start

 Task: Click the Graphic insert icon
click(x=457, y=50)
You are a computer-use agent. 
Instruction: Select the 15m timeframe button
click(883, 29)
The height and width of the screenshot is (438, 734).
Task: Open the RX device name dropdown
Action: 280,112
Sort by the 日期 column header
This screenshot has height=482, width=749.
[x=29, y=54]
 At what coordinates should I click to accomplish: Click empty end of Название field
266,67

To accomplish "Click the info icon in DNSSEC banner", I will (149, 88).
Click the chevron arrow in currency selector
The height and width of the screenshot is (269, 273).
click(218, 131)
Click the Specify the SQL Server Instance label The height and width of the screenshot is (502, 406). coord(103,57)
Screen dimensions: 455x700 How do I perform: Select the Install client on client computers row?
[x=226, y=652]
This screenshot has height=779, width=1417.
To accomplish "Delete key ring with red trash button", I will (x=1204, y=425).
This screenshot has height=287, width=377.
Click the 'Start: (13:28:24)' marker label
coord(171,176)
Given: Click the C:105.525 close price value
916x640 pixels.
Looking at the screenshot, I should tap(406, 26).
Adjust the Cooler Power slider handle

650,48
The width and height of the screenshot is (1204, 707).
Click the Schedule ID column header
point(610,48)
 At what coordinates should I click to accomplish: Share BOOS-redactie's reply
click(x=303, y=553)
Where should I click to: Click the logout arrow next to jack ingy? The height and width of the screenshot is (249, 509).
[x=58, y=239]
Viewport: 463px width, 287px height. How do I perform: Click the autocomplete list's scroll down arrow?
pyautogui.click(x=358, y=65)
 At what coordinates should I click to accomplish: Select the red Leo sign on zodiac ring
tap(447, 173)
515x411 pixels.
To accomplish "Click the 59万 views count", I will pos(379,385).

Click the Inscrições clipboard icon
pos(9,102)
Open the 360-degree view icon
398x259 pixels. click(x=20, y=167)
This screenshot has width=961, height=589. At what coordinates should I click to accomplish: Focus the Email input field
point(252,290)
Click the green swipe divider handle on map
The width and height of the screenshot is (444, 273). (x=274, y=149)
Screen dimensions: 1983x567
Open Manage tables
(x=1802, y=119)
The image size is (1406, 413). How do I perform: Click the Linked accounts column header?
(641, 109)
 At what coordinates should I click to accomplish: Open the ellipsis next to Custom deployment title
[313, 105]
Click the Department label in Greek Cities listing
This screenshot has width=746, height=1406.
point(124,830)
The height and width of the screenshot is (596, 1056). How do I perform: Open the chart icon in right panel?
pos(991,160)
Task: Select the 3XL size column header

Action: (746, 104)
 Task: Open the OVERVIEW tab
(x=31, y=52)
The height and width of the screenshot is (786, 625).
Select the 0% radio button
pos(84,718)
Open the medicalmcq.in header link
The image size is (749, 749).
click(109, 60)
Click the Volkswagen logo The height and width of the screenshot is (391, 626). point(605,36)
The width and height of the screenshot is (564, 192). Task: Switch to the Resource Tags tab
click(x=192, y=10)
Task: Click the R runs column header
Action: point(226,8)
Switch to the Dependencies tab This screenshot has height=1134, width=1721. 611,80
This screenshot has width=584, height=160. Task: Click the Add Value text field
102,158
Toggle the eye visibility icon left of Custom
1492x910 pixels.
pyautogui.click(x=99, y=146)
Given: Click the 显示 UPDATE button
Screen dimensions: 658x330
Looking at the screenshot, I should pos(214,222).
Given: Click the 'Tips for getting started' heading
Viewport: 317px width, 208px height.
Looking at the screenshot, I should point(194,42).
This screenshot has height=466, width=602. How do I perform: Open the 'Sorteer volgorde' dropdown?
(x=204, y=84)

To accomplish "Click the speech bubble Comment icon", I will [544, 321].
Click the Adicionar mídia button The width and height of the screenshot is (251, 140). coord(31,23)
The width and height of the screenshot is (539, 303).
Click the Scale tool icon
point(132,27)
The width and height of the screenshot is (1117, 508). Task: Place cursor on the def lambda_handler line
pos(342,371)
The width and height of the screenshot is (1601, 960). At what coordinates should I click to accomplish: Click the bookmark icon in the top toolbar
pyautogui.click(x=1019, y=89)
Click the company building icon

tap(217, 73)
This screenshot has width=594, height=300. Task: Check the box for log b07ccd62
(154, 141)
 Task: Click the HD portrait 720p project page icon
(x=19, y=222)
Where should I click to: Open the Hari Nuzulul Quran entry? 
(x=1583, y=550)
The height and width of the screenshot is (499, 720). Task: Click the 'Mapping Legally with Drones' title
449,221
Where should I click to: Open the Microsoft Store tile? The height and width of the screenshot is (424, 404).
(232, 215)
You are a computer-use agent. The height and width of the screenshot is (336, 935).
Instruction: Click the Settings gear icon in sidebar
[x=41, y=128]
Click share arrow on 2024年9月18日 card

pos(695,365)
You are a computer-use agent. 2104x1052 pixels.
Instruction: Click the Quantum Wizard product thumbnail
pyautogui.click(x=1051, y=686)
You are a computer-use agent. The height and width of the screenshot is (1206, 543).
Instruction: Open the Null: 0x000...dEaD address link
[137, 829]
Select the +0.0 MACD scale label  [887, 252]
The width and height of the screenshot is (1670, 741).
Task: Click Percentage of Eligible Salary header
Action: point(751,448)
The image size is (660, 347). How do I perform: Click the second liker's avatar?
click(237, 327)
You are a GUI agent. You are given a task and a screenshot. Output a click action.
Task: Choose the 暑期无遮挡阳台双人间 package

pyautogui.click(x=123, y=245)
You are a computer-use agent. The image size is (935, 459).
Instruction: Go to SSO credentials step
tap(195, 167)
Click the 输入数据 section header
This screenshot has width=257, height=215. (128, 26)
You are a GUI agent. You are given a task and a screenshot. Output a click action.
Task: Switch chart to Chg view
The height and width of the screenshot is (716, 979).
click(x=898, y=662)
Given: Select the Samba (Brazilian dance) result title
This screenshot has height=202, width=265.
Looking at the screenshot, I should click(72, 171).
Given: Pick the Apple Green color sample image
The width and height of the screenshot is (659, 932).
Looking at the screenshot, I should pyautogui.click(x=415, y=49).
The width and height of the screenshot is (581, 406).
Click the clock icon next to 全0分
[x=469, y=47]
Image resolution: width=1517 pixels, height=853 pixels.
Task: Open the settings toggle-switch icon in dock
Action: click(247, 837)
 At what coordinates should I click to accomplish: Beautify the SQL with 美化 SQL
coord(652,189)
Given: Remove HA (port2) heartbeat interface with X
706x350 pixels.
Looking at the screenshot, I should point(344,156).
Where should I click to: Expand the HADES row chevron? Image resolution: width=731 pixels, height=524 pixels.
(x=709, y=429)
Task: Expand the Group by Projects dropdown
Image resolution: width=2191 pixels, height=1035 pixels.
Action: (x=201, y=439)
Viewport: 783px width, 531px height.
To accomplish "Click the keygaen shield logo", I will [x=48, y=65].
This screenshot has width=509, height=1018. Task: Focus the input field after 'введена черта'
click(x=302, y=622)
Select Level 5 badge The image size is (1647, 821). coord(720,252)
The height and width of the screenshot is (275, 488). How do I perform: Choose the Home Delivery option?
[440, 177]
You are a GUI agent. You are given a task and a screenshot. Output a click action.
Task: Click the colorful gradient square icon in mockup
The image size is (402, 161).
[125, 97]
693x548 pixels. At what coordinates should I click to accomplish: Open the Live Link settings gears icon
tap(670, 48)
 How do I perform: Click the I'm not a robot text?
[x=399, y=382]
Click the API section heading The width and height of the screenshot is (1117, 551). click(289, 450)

end

[Exercise requirements] Render the lines above as a numbered list, leaving out the blank lines.

[Answer for the task]
1.  Task: Click the Graphic insert icon
2. click(x=457, y=50)
3. You are a computer-use agent. 
4. Instruction: Select the 15m timeframe button
5. click(883, 29)
6. The height and width of the screenshot is (438, 734).
7. Task: Open the RX device name dropdown
8. Action: 280,112
9. Sort by the 日期 column header
10. This screenshot has height=482, width=749.
11. [x=29, y=54]
12.  At what coordinates should I click to accomplish: Click empty end of Название field
13. 266,67
14. To accomplish "Click the info icon in DNSSEC banner", I will (149, 88).
15. Click the chevron arrow in currency selector
16. The height and width of the screenshot is (269, 273).
17. click(218, 131)
18. Click the Specify the SQL Server Instance label The height and width of the screenshot is (502, 406). coord(103,57)
19. Screen dimensions: 455x700 How do I perform: Select the Install client on client computers row?
20. [x=226, y=652]
21. This screenshot has height=779, width=1417.
22. To accomplish "Delete key ring with red trash button", I will (x=1204, y=425).
23. This screenshot has height=287, width=377.
24. Click the 'Start: (13:28:24)' marker label
25. coord(171,176)
26. Given: Click the C:105.525 close price value
27. 916x640 pixels.
28. Looking at the screenshot, I should tap(406, 26).
29. Adjust the Cooler Power slider handle
30. 650,48
31. The width and height of the screenshot is (1204, 707).
32. Click the Schedule ID column header
33. point(610,48)
34.  At what coordinates should I click to accomplish: Share BOOS-redactie's reply
35. click(x=303, y=553)
36. Where should I click to: Click the logout arrow next to jack ingy? The height and width of the screenshot is (249, 509).
37. [x=58, y=239]
38. Viewport: 463px width, 287px height. How do I perform: Click the autocomplete list's scroll down arrow?
39. pyautogui.click(x=358, y=65)
40.  At what coordinates should I click to accomplish: Select the red Leo sign on zodiac ring
41. tap(447, 173)
42. 515x411 pixels.
43. To accomplish "Click the 59万 views count", I will pos(379,385).
44. Click the Inscrições clipboard icon
45. pos(9,102)
46. Open the 360-degree view icon
47. 398x259 pixels. click(x=20, y=167)
48. This screenshot has width=961, height=589. At what coordinates should I click to accomplish: Focus the Email input field
49. point(252,290)
50. Click the green swipe divider handle on map
51. The width and height of the screenshot is (444, 273). (x=274, y=149)
52. Screen dimensions: 1983x567
53. Open Manage tables
54. (x=1802, y=119)
55. The image size is (1406, 413). How do I perform: Click the Linked accounts column header?
56. (641, 109)
57.  At what coordinates should I click to accomplish: Open the ellipsis next to Custom deployment title
58. [313, 105]
59. Click the Department label in Greek Cities listing
60. This screenshot has width=746, height=1406.
61. point(124,830)
62. The height and width of the screenshot is (596, 1056). How do I perform: Open the chart icon in right panel?
63. pos(991,160)
64. Task: Select the 3XL size column header
65. Action: (746, 104)
66.  Task: Open the OVERVIEW tab
67. (x=31, y=52)
68. The height and width of the screenshot is (786, 625).
69. Select the 0% radio button
70. pos(84,718)
71. Open the medicalmcq.in header link
72. The image size is (749, 749).
73. click(109, 60)
74. Click the Volkswagen logo The height and width of the screenshot is (391, 626). point(605,36)
75. The width and height of the screenshot is (564, 192). Task: Switch to the Resource Tags tab
76. click(x=192, y=10)
77. Task: Click the R runs column header
78. Action: point(226,8)
79. Switch to the Dependencies tab This screenshot has height=1134, width=1721. 611,80
80. This screenshot has width=584, height=160. Task: Click the Add Value text field
81. 102,158
82. Toggle the eye visibility icon left of Custom
83. 1492x910 pixels.
84. pyautogui.click(x=99, y=146)
85. Given: Click the 显示 UPDATE button
86. Screen dimensions: 658x330
87. Looking at the screenshot, I should pos(214,222).
88. Given: Click the 'Tips for getting started' heading
89. Viewport: 317px width, 208px height.
90. Looking at the screenshot, I should point(194,42).
91. This screenshot has height=466, width=602. How do I perform: Open the 'Sorteer volgorde' dropdown?
92. (x=204, y=84)
93. To accomplish "Click the speech bubble Comment icon", I will [544, 321].
94. Click the Adicionar mídia button The width and height of the screenshot is (251, 140). coord(31,23)
95. The width and height of the screenshot is (539, 303).
96. Click the Scale tool icon
97. point(132,27)
98. The width and height of the screenshot is (1117, 508). Task: Place cursor on the def lambda_handler line
99. pos(342,371)
100. The width and height of the screenshot is (1601, 960). At what coordinates should I click to accomplish: Click the bookmark icon in the top toolbar
101. pyautogui.click(x=1019, y=89)
102. Click the company building icon
103. tap(217, 73)
104. This screenshot has width=594, height=300. Task: Check the box for log b07ccd62
105. (154, 141)
106.  Task: Click the HD portrait 720p project page icon
107. (x=19, y=222)
108. Where should I click to: Open the Hari Nuzulul Quran entry? 
109. (x=1583, y=550)
110. The height and width of the screenshot is (499, 720). Task: Click the 'Mapping Legally with Drones' title
111. 449,221
112. Where should I click to: Open the Microsoft Store tile? The height and width of the screenshot is (424, 404).
113. (232, 215)
114. You are a computer-use agent. The height and width of the screenshot is (336, 935).
115. Instruction: Click the Settings gear icon in sidebar
116. [x=41, y=128]
117. Click share arrow on 2024年9月18日 card
118. pos(695,365)
119. You are a computer-use agent. 2104x1052 pixels.
120. Instruction: Click the Quantum Wizard product thumbnail
121. pyautogui.click(x=1051, y=686)
122. You are a computer-use agent. The height and width of the screenshot is (1206, 543).
123. Instruction: Open the Null: 0x000...dEaD address link
124. [137, 829]
125. Select the +0.0 MACD scale label  [887, 252]
126. The width and height of the screenshot is (1670, 741).
127. Task: Click Percentage of Eligible Salary header
128. Action: point(751,448)
129. The image size is (660, 347). How do I perform: Click the second liker's avatar?
130. click(237, 327)
131. You are a GUI agent. You are given a task and a screenshot. Output a click action.
132. Task: Choose the 暑期无遮挡阳台双人间 package
133. pyautogui.click(x=123, y=245)
134. You are a computer-use agent. The image size is (935, 459).
135. Instruction: Go to SSO credentials step
136. tap(195, 167)
137. Click the 输入数据 section header
138. This screenshot has width=257, height=215. (128, 26)
139. You are a GUI agent. You are given a task and a screenshot. Output a click action.
140. Task: Switch chart to Chg view
141. The height and width of the screenshot is (716, 979).
142. click(x=898, y=662)
143. Given: Select the Samba (Brazilian dance) result title
144. This screenshot has height=202, width=265.
145. Looking at the screenshot, I should click(72, 171).
146. Given: Pick the Apple Green color sample image
147. The width and height of the screenshot is (659, 932).
148. Looking at the screenshot, I should pyautogui.click(x=415, y=49).
149. The width and height of the screenshot is (581, 406).
150. Click the clock icon next to 全0分
151. [x=469, y=47]
152. Image resolution: width=1517 pixels, height=853 pixels.
153. Task: Open the settings toggle-switch icon in dock
154. Action: click(247, 837)
155.  At what coordinates should I click to accomplish: Beautify the SQL with 美化 SQL
156. coord(652,189)
157. Given: Remove HA (port2) heartbeat interface with X
158. 706x350 pixels.
159. Looking at the screenshot, I should point(344,156).
160. Where should I click to: Expand the HADES row chevron? Image resolution: width=731 pixels, height=524 pixels.
161. (x=709, y=429)
162. Task: Expand the Group by Projects dropdown
163. Image resolution: width=2191 pixels, height=1035 pixels.
164. Action: (x=201, y=439)
165. Viewport: 783px width, 531px height.
166. To accomplish "Click the keygaen shield logo", I will [x=48, y=65].
167. This screenshot has width=509, height=1018. Task: Focus the input field after 'введена черта'
168. click(x=302, y=622)
169. Select Level 5 badge The image size is (1647, 821). coord(720,252)
170. The height and width of the screenshot is (275, 488). How do I perform: Choose the Home Delivery option?
171. [440, 177]
172. You are a GUI agent. You are given a task and a screenshot. Output a click action.
173. Task: Click the colorful gradient square icon in mockup
174. The image size is (402, 161).
175. [125, 97]
176. 693x548 pixels. At what coordinates should I click to accomplish: Open the Live Link settings gears icon
177. tap(670, 48)
178.  How do I perform: Click the I'm not a robot text?
179. [x=399, y=382]
180. Click the API section heading The width and height of the screenshot is (1117, 551). click(289, 450)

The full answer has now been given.